**Your goal**
Across the records that follow, determine how many lines contain "phím" and give only the resulting number.

○ ○ ○ ○

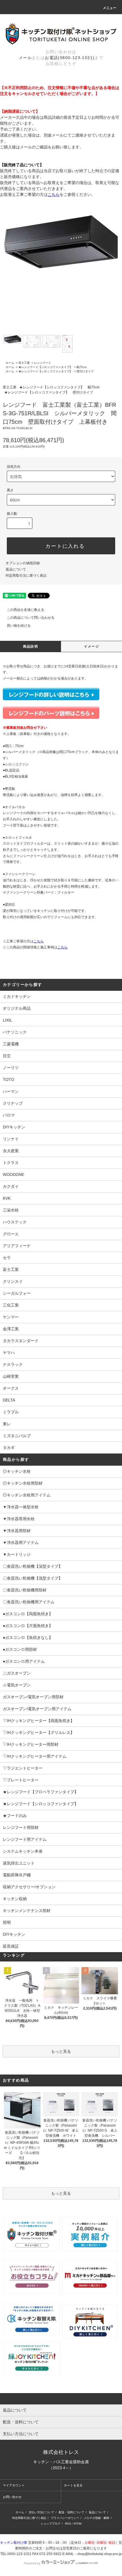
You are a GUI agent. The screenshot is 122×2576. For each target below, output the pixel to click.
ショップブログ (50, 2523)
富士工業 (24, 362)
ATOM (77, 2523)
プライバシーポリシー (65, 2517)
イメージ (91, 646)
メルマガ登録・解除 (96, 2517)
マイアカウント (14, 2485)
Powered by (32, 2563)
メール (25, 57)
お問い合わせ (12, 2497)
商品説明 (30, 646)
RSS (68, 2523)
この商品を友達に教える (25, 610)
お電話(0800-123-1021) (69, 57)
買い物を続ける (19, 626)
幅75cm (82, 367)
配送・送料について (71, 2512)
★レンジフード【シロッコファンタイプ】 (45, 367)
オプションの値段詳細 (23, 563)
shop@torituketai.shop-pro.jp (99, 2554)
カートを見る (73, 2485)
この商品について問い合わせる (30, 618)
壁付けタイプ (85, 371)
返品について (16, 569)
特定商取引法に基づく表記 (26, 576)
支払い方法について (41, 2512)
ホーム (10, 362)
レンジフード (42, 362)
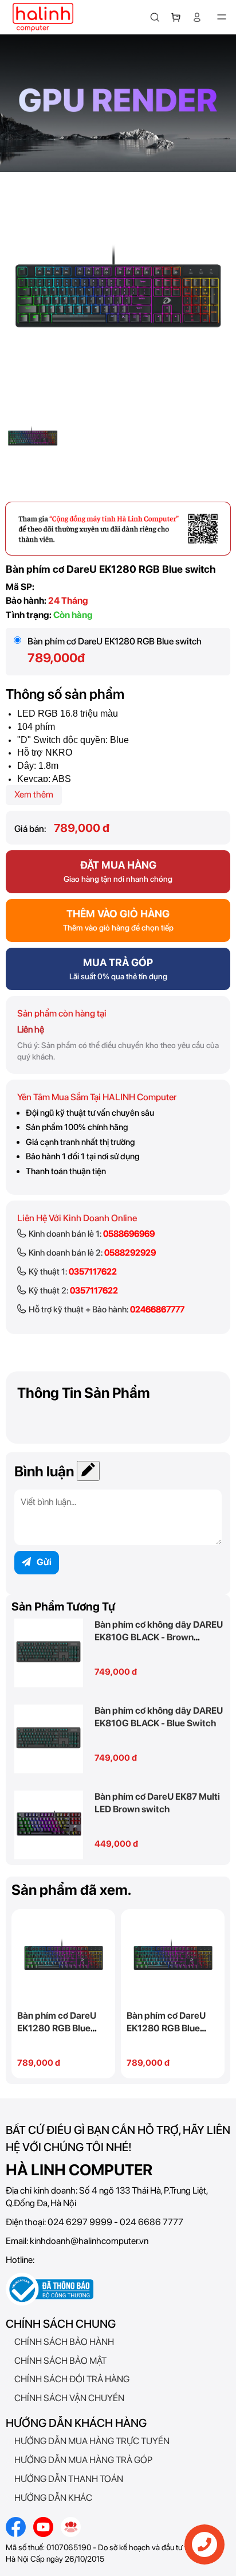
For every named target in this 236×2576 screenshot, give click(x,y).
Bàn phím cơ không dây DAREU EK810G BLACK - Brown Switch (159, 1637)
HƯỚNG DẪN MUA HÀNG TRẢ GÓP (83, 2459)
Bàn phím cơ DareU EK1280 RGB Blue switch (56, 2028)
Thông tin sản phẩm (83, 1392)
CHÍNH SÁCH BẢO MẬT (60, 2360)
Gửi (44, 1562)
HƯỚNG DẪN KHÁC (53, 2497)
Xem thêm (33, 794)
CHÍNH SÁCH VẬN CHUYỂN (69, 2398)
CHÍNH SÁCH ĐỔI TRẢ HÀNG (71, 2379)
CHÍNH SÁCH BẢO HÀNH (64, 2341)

○ ○ ○ ○

**Written solution**
2